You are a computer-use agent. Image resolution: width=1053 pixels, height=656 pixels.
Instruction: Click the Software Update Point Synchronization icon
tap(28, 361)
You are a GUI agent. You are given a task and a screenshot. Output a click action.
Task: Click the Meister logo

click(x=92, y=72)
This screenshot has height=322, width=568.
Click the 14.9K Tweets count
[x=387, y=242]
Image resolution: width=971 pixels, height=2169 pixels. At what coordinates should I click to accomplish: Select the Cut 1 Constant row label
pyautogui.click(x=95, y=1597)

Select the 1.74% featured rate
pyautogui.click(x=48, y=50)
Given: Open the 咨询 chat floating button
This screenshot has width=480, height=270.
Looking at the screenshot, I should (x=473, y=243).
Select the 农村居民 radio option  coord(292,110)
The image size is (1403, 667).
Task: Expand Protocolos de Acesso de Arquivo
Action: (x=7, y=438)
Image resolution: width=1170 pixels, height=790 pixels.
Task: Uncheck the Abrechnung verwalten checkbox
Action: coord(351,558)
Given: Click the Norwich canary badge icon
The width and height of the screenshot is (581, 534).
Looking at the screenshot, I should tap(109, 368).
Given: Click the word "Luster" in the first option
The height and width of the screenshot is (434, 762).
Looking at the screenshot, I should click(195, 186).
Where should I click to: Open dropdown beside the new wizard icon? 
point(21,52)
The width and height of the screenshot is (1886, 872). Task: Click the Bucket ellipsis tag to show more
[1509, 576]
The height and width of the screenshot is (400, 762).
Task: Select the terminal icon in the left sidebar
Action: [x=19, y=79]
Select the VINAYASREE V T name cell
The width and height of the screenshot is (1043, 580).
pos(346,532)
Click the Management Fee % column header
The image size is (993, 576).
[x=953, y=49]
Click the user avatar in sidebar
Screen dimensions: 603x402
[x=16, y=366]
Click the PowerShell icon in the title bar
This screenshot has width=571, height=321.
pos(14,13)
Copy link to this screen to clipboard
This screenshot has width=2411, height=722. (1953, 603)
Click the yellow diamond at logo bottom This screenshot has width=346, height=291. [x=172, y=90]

**********

» ASSIGNED TASK
In the entries above, identify every line with the word "agent". Copy those lines.

» OUTPUT OF THE TASK
You are a computer-use agent. Image resolution: width=1053 pixels, height=656 pixels.
You are a GUI agent. You are given a task and a screenshot. Output a click action.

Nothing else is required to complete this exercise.